_Rows from a dataset_:
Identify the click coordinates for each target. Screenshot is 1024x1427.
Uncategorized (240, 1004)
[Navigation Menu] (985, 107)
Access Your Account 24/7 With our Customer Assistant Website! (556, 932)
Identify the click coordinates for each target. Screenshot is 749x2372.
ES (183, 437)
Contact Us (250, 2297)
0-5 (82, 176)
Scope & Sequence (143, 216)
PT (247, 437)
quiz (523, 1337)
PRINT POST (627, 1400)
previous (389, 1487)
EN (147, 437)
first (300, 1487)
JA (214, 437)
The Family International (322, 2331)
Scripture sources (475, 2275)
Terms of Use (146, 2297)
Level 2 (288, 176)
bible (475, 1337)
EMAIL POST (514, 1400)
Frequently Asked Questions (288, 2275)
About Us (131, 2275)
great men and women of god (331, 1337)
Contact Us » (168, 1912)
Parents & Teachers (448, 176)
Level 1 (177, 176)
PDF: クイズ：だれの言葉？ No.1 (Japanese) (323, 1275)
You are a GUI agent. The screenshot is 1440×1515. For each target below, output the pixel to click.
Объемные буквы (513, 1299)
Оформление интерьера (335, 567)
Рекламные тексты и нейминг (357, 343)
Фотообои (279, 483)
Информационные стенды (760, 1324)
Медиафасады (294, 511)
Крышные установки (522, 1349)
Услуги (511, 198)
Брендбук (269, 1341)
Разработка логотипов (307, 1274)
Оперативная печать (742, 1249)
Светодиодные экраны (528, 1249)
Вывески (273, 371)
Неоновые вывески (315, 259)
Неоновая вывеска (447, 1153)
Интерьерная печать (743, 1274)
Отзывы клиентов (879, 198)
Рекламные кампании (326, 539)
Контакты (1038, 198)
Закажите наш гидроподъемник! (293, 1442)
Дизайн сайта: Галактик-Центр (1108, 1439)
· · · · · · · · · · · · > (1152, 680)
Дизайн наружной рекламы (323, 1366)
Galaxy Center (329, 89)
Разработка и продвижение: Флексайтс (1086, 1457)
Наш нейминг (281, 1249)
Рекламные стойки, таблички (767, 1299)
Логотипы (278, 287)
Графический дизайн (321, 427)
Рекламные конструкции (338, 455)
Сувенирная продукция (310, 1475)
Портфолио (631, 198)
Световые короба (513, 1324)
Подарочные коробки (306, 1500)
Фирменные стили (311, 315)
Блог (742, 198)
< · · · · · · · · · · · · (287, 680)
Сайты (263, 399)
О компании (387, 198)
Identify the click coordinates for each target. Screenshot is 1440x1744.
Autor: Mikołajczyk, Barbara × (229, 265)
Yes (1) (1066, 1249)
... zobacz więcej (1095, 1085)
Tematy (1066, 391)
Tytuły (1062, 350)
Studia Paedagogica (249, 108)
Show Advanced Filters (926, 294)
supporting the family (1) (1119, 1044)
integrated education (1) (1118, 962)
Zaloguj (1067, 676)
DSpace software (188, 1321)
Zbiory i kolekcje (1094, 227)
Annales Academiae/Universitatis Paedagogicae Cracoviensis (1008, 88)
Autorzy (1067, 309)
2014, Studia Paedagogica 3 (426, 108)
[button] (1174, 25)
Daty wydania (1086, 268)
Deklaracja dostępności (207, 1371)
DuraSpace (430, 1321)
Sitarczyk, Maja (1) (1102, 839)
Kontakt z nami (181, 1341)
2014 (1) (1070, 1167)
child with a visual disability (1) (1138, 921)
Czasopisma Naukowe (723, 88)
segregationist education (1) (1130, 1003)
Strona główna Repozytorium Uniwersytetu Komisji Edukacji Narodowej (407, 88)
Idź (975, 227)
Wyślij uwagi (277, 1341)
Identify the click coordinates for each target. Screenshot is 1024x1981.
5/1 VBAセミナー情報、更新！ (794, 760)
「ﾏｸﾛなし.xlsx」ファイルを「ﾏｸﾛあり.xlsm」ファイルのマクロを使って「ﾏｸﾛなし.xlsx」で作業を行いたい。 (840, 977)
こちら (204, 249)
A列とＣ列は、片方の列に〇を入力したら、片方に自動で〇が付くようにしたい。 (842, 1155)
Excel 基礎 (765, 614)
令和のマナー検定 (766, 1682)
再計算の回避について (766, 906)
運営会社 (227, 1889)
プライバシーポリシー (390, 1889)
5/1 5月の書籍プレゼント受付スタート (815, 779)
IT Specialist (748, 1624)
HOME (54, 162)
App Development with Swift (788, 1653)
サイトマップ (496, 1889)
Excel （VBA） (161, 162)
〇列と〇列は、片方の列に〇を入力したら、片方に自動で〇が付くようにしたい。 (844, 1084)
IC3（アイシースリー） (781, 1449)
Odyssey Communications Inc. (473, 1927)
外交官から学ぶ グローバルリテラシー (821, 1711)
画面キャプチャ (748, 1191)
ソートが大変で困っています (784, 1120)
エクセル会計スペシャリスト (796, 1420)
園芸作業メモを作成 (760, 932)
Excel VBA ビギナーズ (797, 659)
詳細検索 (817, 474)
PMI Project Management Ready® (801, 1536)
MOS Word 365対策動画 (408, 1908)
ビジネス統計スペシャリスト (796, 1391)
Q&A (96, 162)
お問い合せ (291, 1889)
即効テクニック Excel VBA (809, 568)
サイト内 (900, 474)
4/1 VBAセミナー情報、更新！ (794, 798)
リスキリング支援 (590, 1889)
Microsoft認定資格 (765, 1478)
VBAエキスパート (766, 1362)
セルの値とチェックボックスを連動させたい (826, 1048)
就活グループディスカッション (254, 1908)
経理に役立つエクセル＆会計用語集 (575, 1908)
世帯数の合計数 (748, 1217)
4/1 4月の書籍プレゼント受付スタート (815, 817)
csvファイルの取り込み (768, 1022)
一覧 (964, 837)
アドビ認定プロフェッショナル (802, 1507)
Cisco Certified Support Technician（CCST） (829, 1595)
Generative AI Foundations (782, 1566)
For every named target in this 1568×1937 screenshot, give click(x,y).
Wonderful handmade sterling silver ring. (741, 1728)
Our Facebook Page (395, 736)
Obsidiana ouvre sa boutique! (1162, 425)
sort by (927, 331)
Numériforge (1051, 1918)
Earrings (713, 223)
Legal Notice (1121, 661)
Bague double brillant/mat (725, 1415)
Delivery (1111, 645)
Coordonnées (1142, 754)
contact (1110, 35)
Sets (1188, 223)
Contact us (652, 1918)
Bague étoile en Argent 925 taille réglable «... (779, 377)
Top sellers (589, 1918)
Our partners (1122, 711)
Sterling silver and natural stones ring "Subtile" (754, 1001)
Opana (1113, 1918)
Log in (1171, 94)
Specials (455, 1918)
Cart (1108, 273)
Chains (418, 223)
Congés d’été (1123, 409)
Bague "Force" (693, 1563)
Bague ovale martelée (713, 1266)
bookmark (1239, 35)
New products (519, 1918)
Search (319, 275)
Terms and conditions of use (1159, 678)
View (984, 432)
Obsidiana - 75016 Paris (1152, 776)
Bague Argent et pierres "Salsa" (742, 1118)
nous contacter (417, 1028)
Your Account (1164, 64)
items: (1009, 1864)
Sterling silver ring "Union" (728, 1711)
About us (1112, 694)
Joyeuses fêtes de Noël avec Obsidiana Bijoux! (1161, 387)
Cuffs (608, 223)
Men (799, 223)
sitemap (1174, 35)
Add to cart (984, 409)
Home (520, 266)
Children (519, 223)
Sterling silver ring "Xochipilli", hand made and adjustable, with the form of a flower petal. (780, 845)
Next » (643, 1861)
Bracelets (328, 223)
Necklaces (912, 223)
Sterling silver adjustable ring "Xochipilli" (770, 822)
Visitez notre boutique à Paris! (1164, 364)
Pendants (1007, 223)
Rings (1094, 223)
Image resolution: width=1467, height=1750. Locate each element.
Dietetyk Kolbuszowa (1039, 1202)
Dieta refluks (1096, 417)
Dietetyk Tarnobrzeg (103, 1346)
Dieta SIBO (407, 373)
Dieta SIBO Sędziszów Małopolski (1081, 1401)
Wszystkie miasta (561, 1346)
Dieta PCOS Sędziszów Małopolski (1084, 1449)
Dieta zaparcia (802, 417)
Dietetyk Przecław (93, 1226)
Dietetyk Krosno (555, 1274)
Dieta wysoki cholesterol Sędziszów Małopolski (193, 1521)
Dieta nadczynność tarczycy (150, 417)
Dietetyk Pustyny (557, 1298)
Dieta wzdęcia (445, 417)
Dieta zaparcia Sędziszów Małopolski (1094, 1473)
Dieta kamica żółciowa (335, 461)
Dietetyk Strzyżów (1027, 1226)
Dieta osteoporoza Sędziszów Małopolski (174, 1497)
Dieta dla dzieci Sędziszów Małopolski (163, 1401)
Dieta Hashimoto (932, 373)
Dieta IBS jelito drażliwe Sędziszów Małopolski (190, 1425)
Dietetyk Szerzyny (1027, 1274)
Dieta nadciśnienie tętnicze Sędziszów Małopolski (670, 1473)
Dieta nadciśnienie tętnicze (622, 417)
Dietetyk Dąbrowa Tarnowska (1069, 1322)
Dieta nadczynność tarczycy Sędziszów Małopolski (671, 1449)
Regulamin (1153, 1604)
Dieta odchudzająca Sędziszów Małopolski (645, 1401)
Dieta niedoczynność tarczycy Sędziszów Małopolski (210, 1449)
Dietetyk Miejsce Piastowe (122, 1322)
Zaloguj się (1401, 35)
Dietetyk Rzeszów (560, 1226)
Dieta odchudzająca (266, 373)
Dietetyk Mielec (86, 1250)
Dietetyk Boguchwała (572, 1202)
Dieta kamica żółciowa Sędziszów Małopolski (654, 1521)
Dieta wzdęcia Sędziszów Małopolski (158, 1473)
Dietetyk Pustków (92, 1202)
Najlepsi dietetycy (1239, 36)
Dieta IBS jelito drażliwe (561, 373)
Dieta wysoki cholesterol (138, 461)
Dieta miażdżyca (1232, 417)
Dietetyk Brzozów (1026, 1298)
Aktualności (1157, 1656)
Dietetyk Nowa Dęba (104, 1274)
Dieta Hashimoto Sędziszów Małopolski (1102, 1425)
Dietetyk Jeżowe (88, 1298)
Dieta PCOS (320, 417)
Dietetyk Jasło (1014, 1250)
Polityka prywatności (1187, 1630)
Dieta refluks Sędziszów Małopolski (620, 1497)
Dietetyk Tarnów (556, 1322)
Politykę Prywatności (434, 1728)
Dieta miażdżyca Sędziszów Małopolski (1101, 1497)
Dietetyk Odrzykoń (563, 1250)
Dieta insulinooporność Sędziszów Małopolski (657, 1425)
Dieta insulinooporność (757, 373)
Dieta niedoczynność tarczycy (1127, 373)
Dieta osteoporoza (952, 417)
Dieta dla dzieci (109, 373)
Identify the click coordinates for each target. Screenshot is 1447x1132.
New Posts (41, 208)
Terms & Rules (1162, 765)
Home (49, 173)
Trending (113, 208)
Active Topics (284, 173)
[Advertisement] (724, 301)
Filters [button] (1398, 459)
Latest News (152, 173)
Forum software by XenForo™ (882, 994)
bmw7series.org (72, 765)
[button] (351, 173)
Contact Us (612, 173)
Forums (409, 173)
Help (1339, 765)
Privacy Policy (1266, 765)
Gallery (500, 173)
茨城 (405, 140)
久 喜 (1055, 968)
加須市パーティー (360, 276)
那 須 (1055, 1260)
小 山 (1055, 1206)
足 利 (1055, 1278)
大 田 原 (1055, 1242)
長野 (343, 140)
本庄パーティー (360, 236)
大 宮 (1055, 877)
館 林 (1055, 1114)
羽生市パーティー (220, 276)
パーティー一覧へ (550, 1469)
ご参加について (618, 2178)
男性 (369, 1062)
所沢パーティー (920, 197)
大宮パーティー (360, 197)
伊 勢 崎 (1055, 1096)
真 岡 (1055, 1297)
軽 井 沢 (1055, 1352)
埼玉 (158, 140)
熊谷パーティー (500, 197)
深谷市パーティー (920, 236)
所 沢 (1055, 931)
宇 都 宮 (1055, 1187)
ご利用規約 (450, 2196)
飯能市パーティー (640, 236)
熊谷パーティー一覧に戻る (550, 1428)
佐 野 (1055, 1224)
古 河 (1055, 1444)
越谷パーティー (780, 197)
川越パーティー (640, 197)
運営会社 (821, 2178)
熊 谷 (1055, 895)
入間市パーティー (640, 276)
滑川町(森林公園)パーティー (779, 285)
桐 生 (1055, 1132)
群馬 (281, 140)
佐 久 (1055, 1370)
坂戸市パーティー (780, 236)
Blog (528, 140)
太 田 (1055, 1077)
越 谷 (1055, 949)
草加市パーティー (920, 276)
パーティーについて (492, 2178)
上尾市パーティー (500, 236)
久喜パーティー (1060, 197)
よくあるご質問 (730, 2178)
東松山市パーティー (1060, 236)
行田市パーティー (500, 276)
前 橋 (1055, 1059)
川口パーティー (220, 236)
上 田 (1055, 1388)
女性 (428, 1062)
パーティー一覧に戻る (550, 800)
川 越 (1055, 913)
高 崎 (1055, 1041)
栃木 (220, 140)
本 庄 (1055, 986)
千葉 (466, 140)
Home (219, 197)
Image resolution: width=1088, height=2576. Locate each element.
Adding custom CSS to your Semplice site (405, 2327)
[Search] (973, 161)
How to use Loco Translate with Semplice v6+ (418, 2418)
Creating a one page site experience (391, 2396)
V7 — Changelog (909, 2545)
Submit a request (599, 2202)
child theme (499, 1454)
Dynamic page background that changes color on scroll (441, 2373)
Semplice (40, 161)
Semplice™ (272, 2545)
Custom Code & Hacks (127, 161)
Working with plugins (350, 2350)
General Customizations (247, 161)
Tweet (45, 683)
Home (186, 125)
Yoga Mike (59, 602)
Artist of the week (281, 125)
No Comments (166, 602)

_Exercise description_:
Please return each line of the listing above that contains the string "coordinates", matching case exactly.

_Written response_:
Identify the click coordinates for each target. Screenshot is 1024x1427.
Identify the click coordinates for each target. Screenshot is 749x2372.
Identify the click coordinates for each target. Screenshot is 1440x1744.
Identify the click coordinates for each target. Screenshot is 1024x1981.
Identify the click coordinates for each target. Screenshot is 1447x1132.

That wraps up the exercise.